“I think it would be wiser to wait? Another week to give the gel time to bond?”
Tanaka didn’t dignify that with a reply. Her armor was out in the courtyard, packed neatly for recovery along with what was salvageable from the dead fire team, and she walked out of the infirmary to join it, with the medic trailing behind her like a wisp of tissue stuck to her boot. The transport cart from the Sparrowhawk was a plume of dust, still half a klick from the campus. The faculty and staff of the academy watched her from their windows and doors with a mixture of fear and disapproval. She was the woman who’d swept down from the sky and locked them all away while their school turned into a free fire zone. An honorary degree would have been a little much to expect.
She smiled at the thought, then winced.
When the cart arrived, Mugabo was on it. His practiced formality was as crisp as a starched shirt. He braced and saluted her. It actually made her feel better. More herself. While his little crew loaded the arms and armor of their dead, Mugabo stood at her side, head tilted forward.
“You took your damn time,” she said.
“My apologies. The damage we sustained made atmospheric entry problematic, and your transport ship was . . . Unfortunately, we were forced to salvage certain equipment from it. I am very sorry for the delay.”
“Where do the repairs stand?”
Mugabo nodded, not meaning anything positive other than that he’d heard the question. “While the damage is significant, I am confident we can continue safely. My chief mechanic recommends a return to Laconia for resupply.”

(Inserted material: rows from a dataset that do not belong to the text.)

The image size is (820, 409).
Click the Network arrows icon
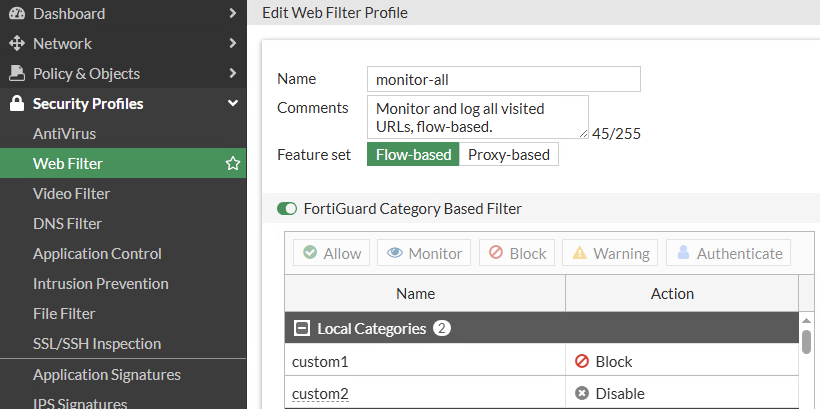pyautogui.click(x=16, y=44)
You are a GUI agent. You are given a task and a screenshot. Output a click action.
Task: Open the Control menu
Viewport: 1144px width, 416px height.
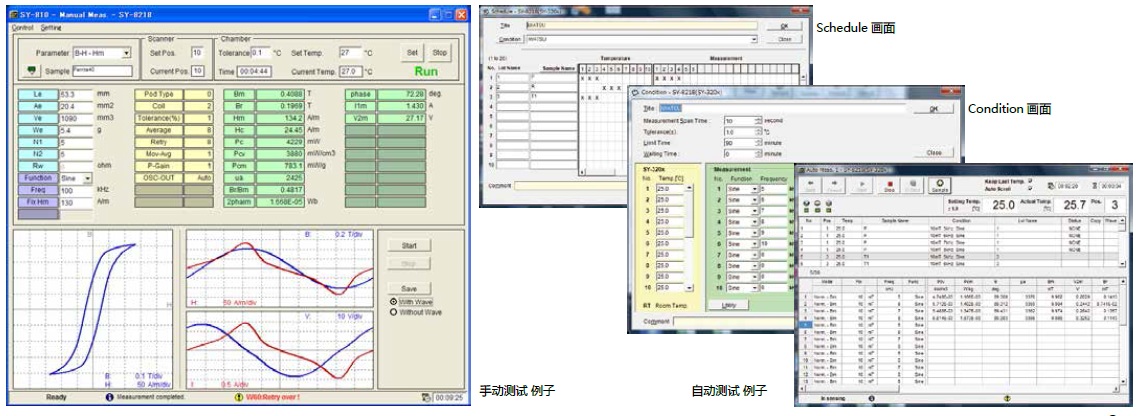22,28
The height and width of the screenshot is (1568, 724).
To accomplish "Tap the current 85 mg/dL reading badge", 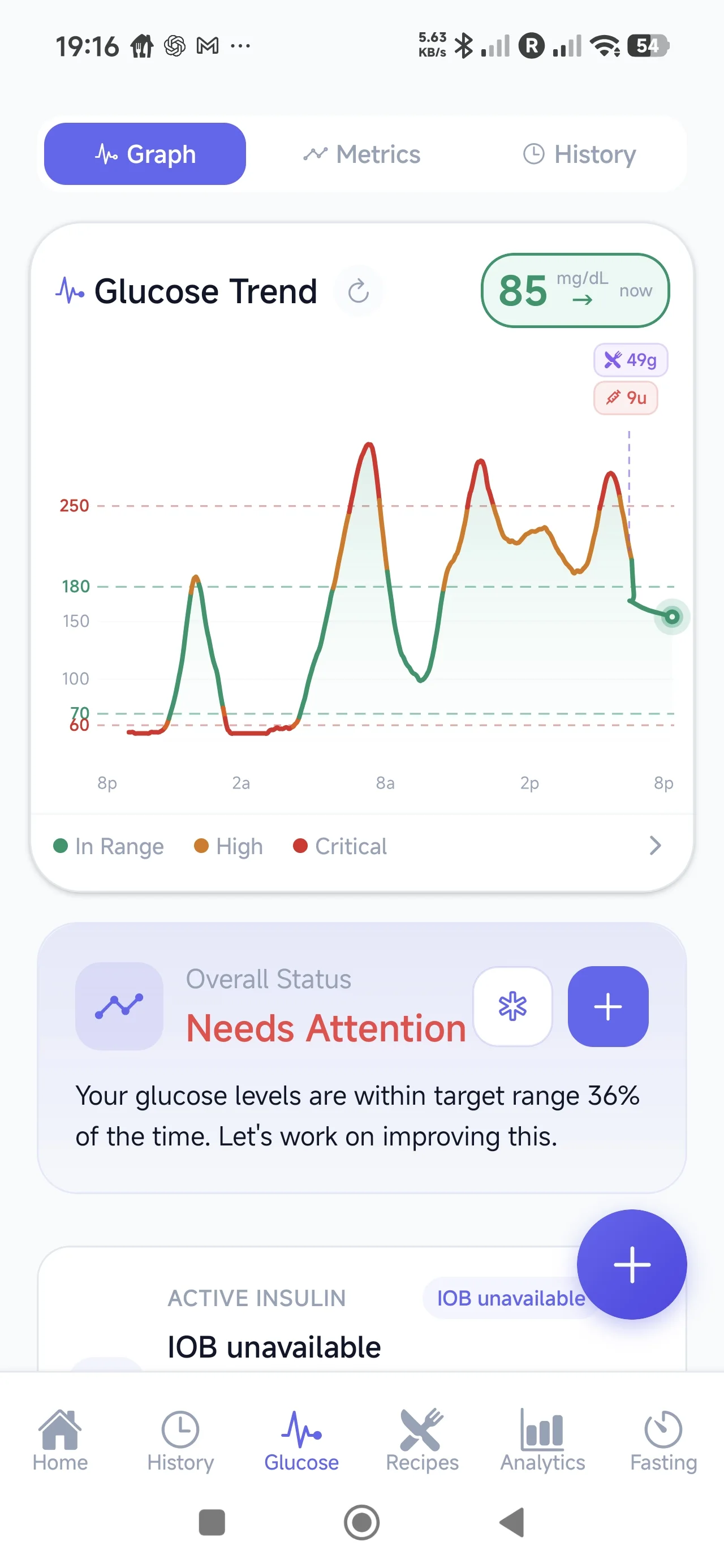I will click(x=575, y=290).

“Are we short of something?”
“The composites that feed the hull are understandably diminished.”
“Meaning the self-repair functions aren’t working.”

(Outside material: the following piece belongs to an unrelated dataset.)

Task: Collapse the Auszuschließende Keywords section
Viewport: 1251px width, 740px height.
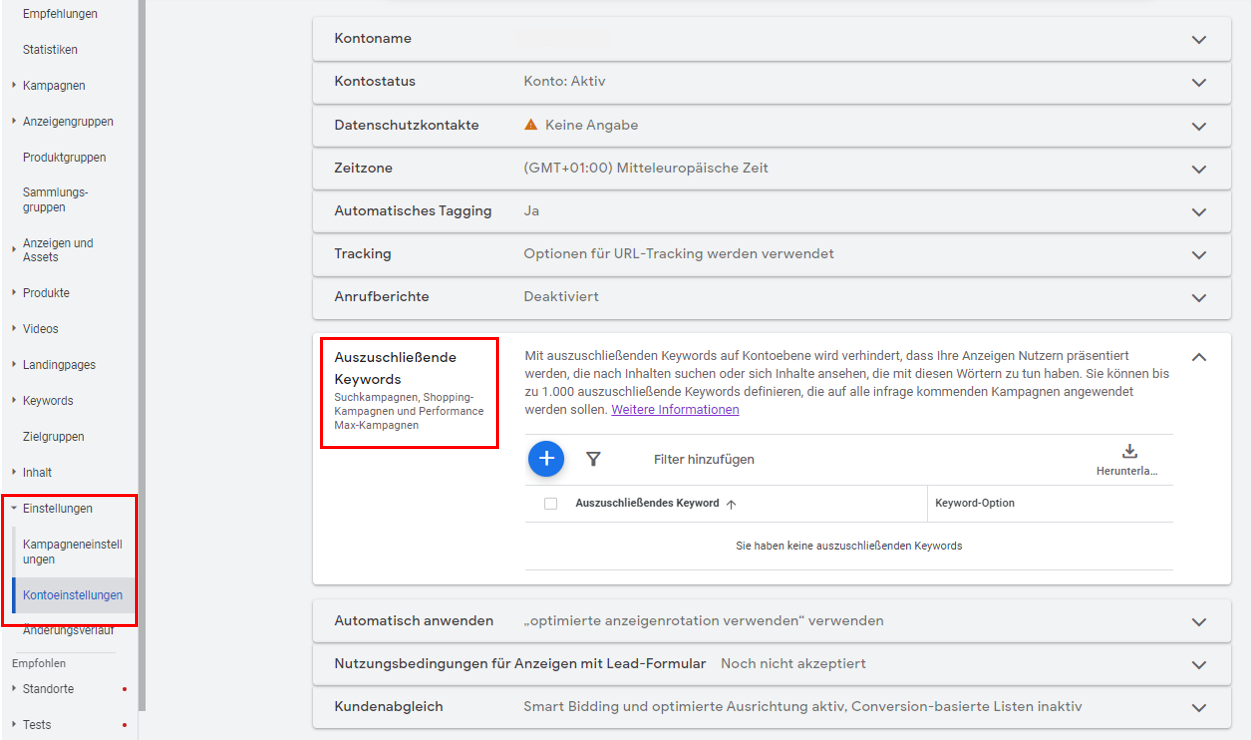Action: coord(1198,356)
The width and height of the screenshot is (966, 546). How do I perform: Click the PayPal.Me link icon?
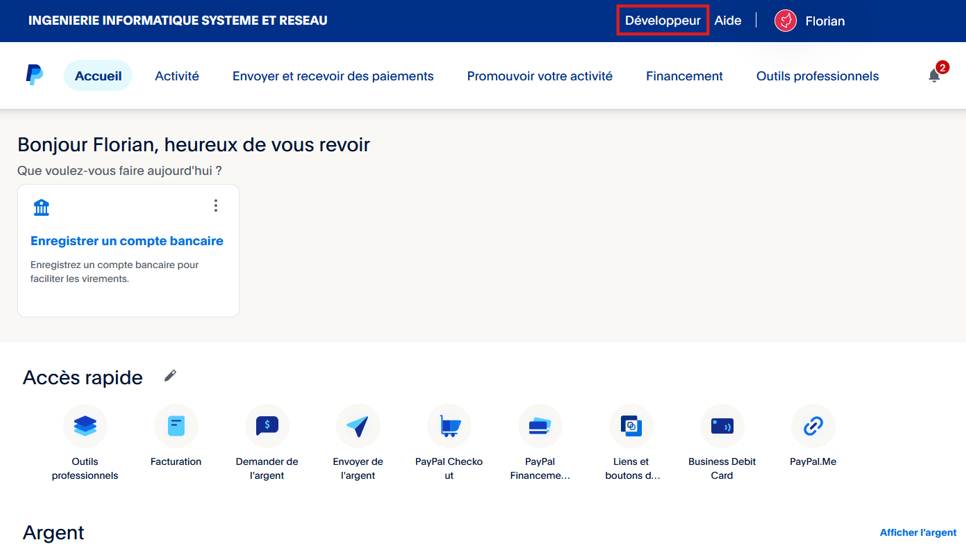[x=812, y=426]
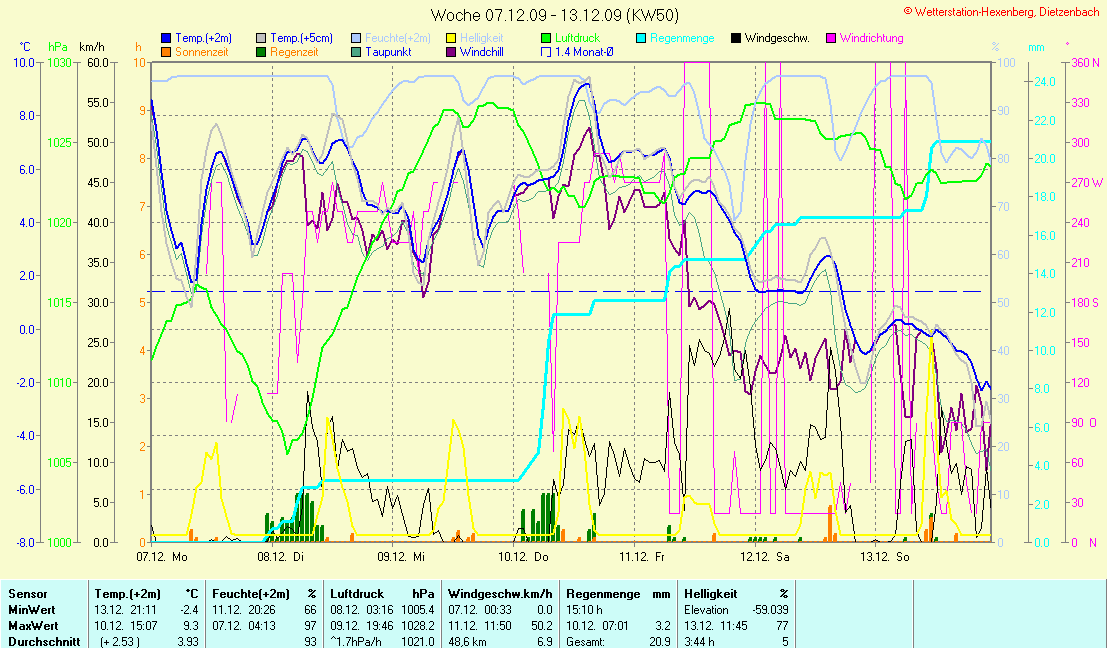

“The hull’s integrity is within the error bars,” Mugabo said. She liked the way he deflected. He didn’t want to go to Laconia, his chief mechanic did. His ship wasn’t broken unless Tanaka was willing to permit it to be. There had always been that thread in the tapestry of Laconian culture: the willingness to assert whatever reality your commanding officer proposed. She wondered what Mugabo’s internal life was like. Did he have a reserve of freedom and perversity hidden inside, the way she did, or was he the same blankness all the way down?
She swung herself into the front seat beside the driver and looked out over the school. The battlefield. She’d lost here—lost her fire team, her target, her blood, and her flesh. Part of her reputation. And she’d lost it because she had been too slow to reach for violence. Teresa Duarte was precious—a resource of one. Irreplaceable. Holden had been willing to risk her where Tanaka had not. Lesson learned.
Part of her wanted to drop a missile on the school grounds from orbit and erase the site. She could do it. A few lives wiped out— including that fucking medic—and no one would prosecute her for it. The only consequence would be that people would know she’d done it. They’d guess at the embarrassment and shame that had driven the act.
So fuck it. Let them live.
Mugabo’s team finished the loading and clambered back into their places on the cart. Some peculiarity of the atmosphere refracted the sunlight into six bands like a child’s picture of a star. She remembered something she’d heard once: I’d strike the sun if it insulted me. She didn’t know where the line came from. It didn’t matter. She had a hunt to complete.
“We can go,” she said.
“Yes, sir,” Mugabo replied, and the cart lurched, turned, and sped away toward the landing point. The wind of their passage tasted like dirt. She took comfort in the knowledge that she could live a full, rich life and never once come back to this shithole of a planet. The thought helped, if only a little.
When they were back on the Sparrowhawk and burning for the ring gate, she submitted herself to the medical team. Walking into the infirmary of her own free will and not flinching as they made their examination pulled some of the sting of her first experience of the wounds. By the time they’d checked the wound on her scalp, scraped the local regrowth gel out of her cheek, sewn a matrix in place, and put their own gel on, she felt better. It hurt badly, but showing them and herself that the pain was incidental was almost soothing. Mortification of the flesh had a long and glorious history among performance artists and religious zealots. She didn’t think of herself as either, but maybe there was some overlap.
The new nerve endings itched, and her head throbbed if she stood up too quickly when they were under thrust. Otherwise, she was ready to get back to work, starting with her after-action report. She sat at the little desk in her office, and while the air recycler hummed and the vibrations of the drive fluted gently through the ship, she recounted the failed mission in careful, exacting detail. It was the moral equivalent of the gel scrape. Proof that she could take this pain too. She sent it to Trejo like an atheist confessing her sins. The ritual of cleansing with only a little vestigial sense of actually being clean. After that was done, the work.